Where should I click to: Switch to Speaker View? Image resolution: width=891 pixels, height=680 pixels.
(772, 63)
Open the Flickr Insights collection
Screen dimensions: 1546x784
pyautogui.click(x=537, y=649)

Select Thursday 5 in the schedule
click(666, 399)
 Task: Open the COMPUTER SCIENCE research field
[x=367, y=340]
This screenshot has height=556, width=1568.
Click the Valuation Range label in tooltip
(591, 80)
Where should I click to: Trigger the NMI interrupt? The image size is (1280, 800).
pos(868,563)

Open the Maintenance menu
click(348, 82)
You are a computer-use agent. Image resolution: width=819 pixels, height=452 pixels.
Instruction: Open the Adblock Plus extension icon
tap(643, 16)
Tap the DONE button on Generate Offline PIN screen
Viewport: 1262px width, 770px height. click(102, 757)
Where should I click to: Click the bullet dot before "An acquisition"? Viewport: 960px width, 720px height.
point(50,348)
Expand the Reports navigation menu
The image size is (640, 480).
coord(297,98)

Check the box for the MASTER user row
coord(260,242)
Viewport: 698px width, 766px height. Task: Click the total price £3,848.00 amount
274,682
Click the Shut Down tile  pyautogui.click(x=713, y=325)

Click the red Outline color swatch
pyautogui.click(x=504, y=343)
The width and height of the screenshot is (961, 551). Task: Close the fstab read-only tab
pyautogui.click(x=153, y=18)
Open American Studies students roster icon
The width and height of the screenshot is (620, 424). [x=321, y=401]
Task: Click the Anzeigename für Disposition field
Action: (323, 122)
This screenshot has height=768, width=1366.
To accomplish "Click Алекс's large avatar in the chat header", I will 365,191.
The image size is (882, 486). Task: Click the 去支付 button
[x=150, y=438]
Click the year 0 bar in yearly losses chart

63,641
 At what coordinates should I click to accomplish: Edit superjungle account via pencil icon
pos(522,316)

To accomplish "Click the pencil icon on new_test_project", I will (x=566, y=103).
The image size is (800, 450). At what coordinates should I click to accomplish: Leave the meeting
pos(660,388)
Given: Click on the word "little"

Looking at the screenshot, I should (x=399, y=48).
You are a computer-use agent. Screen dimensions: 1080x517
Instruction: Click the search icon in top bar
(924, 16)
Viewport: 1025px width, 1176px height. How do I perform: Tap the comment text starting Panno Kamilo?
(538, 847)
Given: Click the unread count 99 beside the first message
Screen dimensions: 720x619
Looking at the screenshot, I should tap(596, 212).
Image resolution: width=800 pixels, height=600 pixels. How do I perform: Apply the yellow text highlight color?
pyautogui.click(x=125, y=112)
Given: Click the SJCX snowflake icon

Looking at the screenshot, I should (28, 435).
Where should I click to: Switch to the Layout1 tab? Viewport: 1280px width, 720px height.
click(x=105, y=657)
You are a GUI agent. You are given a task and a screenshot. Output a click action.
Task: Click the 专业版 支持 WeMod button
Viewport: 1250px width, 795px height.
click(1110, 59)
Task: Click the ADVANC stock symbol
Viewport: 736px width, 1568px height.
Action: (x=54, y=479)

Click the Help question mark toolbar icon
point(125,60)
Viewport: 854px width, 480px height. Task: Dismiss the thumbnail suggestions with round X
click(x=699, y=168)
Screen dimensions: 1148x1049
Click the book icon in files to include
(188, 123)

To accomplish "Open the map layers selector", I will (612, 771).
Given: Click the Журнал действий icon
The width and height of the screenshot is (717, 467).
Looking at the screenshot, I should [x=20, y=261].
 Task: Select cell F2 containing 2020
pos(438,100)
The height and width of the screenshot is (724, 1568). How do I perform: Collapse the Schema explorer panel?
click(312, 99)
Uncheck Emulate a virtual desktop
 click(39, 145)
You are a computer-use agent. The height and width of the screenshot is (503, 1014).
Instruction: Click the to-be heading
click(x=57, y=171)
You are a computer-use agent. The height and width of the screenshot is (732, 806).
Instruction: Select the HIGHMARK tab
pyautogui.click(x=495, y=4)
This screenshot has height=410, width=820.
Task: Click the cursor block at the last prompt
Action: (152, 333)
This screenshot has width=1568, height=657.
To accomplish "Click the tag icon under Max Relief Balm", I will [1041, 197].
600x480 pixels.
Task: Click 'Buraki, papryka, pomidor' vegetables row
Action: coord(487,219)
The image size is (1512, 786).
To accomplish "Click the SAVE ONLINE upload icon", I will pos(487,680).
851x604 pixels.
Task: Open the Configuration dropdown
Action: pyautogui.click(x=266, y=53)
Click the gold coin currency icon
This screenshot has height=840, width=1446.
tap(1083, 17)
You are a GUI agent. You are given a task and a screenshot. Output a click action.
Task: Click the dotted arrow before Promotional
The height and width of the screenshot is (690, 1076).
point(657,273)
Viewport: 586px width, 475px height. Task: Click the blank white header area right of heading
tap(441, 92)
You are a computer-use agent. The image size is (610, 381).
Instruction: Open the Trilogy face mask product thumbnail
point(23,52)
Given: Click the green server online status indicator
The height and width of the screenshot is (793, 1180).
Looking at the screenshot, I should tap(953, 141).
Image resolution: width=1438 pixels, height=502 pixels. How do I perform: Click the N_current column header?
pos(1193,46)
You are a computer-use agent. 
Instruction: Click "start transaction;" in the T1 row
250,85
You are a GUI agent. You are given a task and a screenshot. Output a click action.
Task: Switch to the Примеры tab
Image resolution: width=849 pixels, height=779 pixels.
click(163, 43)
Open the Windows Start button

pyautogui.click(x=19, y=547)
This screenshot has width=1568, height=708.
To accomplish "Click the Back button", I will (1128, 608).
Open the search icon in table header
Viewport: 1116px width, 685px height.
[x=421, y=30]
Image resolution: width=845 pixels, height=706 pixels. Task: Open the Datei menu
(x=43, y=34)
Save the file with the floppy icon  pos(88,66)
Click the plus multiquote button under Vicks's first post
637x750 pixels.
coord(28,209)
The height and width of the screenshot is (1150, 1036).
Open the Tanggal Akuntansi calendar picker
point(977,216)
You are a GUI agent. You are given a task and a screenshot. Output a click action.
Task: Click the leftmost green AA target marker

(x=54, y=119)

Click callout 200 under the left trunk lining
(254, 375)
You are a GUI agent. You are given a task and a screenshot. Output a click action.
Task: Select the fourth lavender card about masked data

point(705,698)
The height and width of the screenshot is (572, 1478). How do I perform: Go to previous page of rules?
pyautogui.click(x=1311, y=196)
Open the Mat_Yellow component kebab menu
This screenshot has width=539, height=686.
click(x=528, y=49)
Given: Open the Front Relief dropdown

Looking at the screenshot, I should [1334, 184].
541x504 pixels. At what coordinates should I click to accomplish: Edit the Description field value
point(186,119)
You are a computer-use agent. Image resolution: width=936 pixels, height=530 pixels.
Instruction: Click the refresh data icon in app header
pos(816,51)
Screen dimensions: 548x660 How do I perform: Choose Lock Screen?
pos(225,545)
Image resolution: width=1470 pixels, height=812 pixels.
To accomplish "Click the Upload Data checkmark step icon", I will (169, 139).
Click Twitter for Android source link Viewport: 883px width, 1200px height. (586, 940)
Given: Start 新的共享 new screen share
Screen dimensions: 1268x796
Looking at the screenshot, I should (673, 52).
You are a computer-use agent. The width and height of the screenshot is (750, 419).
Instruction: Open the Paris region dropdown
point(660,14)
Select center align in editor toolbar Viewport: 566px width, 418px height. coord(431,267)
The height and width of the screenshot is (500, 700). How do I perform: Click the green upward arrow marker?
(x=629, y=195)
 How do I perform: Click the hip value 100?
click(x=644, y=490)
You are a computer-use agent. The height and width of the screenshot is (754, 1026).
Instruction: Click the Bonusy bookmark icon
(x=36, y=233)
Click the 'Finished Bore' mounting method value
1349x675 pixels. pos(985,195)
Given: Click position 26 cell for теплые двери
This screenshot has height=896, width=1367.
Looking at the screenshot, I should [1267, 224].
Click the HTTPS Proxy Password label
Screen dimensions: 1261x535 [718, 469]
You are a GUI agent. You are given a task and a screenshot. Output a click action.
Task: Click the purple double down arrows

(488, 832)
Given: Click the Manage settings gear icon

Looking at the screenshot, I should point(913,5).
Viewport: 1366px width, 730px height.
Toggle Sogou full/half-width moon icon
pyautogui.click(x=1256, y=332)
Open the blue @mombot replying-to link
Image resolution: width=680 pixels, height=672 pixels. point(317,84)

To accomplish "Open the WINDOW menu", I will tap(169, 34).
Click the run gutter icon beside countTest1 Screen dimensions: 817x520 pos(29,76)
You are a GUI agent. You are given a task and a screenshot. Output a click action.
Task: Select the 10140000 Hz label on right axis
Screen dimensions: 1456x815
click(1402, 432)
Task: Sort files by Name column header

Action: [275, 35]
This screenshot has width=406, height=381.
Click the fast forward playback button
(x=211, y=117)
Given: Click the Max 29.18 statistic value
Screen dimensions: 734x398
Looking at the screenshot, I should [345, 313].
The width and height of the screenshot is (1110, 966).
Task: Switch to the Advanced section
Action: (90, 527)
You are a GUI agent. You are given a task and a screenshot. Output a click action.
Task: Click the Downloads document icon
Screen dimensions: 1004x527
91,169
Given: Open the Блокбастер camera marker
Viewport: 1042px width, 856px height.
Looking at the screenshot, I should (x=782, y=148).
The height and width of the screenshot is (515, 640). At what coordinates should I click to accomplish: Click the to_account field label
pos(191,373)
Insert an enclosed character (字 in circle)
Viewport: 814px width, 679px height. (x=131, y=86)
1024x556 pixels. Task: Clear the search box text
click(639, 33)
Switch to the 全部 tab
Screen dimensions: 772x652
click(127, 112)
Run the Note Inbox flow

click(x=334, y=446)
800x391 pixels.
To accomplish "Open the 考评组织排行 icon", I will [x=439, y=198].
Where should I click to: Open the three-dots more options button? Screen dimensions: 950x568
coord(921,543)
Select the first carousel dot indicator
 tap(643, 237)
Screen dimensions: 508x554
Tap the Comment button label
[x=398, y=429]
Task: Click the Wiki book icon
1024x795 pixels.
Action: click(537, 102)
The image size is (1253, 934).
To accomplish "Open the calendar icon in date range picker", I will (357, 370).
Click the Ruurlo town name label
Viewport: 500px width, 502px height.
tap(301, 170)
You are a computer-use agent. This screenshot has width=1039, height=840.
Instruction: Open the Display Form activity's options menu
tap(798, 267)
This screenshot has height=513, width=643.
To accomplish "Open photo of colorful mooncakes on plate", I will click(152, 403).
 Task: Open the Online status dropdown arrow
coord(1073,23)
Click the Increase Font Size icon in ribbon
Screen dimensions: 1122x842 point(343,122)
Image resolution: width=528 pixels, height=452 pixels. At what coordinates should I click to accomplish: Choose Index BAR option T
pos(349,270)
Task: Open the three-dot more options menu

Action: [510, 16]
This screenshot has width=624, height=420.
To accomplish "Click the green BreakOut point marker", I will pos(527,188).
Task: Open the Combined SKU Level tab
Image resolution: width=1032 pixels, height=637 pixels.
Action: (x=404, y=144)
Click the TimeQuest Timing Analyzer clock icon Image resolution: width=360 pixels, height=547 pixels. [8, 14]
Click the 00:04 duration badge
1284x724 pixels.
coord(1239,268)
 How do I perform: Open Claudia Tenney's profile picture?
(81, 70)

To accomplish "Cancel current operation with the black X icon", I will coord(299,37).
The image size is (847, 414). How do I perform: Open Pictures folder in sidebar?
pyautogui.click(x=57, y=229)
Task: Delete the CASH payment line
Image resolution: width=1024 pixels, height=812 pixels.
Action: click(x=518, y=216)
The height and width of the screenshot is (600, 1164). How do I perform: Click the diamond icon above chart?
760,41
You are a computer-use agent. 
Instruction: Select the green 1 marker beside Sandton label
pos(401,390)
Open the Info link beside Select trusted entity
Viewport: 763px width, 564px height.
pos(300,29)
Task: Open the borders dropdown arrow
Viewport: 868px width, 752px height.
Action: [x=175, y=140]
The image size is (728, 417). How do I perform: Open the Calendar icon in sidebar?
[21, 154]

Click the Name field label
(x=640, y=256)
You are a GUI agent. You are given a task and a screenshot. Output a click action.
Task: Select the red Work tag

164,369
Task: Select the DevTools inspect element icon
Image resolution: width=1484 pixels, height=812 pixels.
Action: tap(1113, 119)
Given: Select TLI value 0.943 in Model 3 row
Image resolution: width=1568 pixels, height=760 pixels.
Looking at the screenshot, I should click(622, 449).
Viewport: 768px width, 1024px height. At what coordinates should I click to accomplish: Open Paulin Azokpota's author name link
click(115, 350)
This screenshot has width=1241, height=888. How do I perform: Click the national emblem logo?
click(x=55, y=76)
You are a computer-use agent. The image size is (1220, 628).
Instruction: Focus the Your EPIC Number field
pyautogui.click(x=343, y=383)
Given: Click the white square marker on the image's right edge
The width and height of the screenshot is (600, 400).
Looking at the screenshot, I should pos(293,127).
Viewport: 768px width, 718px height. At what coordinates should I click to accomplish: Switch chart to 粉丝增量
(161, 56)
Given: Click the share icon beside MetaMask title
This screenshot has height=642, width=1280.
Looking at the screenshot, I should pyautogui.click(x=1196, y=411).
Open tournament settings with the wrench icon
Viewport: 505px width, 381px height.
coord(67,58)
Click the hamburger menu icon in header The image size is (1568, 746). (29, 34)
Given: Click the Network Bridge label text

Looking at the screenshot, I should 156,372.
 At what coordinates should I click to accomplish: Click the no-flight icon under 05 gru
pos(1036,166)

DIRECTIONS: Could you set down, exactly as written, the lines above between the one holding "This screenshot has width=624, height=420." and the one holding "Task: Delete the CASH payment line", inclusive, and nothing more?

TASK RESPONSE:
This screenshot has width=624, height=420.
To accomplish "Click the green BreakOut point marker", I will pos(527,188).
Task: Open the Combined SKU Level tab
Image resolution: width=1032 pixels, height=637 pixels.
Action: (x=404, y=144)
Click the TimeQuest Timing Analyzer clock icon Image resolution: width=360 pixels, height=547 pixels. [8, 14]
Click the 00:04 duration badge
1284x724 pixels.
coord(1239,268)
 How do I perform: Open Claudia Tenney's profile picture?
(81, 70)

To accomplish "Cancel current operation with the black X icon", I will coord(299,37).
The image size is (847, 414). How do I perform: Open Pictures folder in sidebar?
pyautogui.click(x=57, y=229)
Task: Delete the CASH payment line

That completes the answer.